Human Rights Tribunal of Ontario
B E T W E E N:
Ontario Human Rights Commission Complainant
-and-
571566 Ontario Inc. o/a Cadillac Tavern, 1528433 Ontario Ltd. c.o.b. Cadillac Tavern, Vladimir (a.k.a. Walter) Perin Sr., and Walter Perin Jr. Respondents
A N D B E T W E E N:
Martha Glover Complainant
-and-
Ontario Human Rights Commission Commission
-and-
571566 Ontario Inc. o/a Cadillac Tavern, 1528433 Ontario Ltd. c.o.b. Cadillac Tavern, Vladimir (a.k.a. Walter) Perin Sr., and Walter Perin Jr. Respondents
Decision
Adjudicator: Ian Anderson Date: October 28, 2011 Citation: 2011 HRTO 1951 Indexed as: Glover v. 571566 Ontario Inc.

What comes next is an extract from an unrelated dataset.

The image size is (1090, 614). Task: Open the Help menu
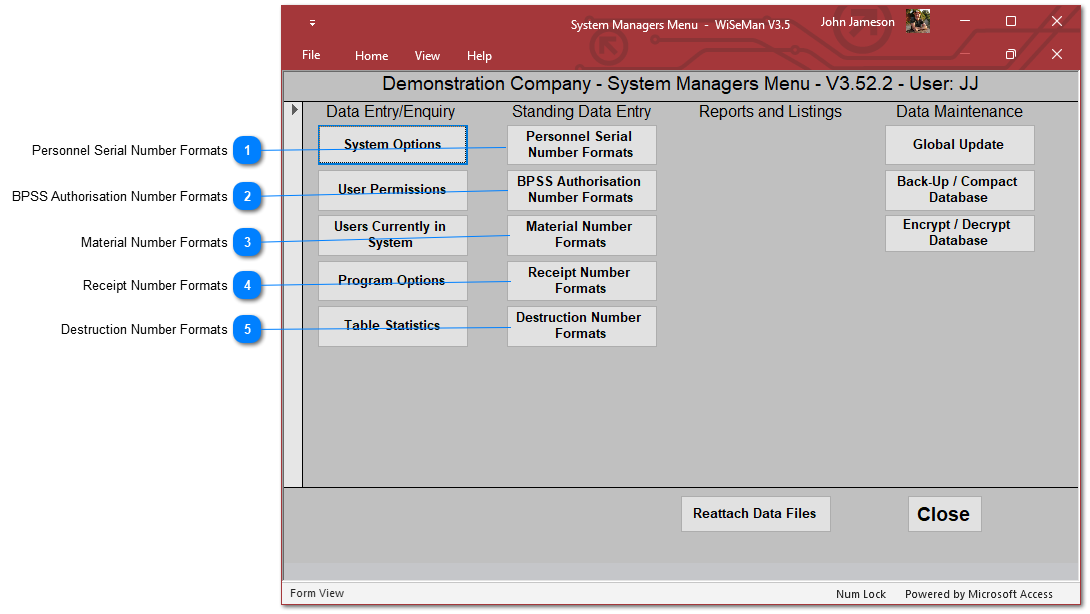point(479,56)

1On October 19, 2011, Martha Glover directed a request for reconsideration under section 45.7 of the Ontario Human Rights Code, R.S.O. 1990, c. H.19 (the "Code") to the Tribunal Chair. Ms. Glover sought reconsideration of the Tribunal's decisions dated August 19, 2011 (2011 HRTO 1563) and September 19, 2011 (2011 HRTO 1717) ("the original decisions"), and requested that the matter be referred to a Panel for an oral hearing.

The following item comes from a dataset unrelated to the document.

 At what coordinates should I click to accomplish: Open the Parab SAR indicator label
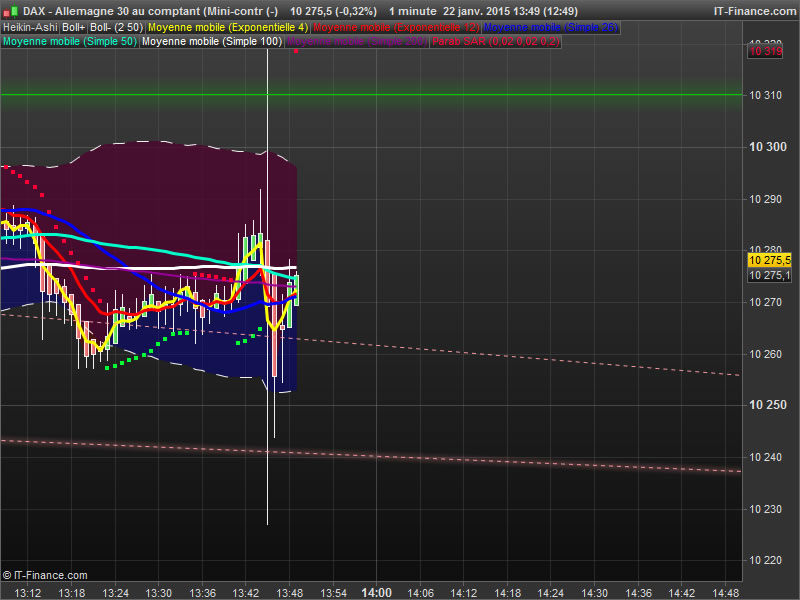(x=495, y=41)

2The Associate Chair delegated the decision about the assignment of the reconsideration request to Vice-chair Sherry Liang. Vice-chair Liang decided to refer the request to the original panel.
3Although the request for reconsideration makes reference to rules made with respect to proceedings under Part IV of the Code, the applicable rules are those made with respect to Commission-referred complaints. In any event, the test for reconsideration requests is the same under both sets of rules. That test, is as follows:
A request for reconsideration will not be granted unless the Tribunal is satisfied that:
(a) there are new facts or evidence that could potentially be determinative of the case and that could not reasonably have been obtained earlier;
(b) the party seeking reconsideration was entitled to but, through no fault of its own, did not receive notice of the proceeding or a hearing;
(c) the decision or order which is the subject of the reconsideration request is in conflict with established jurisprudence or Tribunal procedure and the proposed reconsideration involves a matter of general or public importance; or
(d) other factors exist that, in the opinion of the Tribunal, outweigh the public interest in the finality of Tribunal decisions and orders.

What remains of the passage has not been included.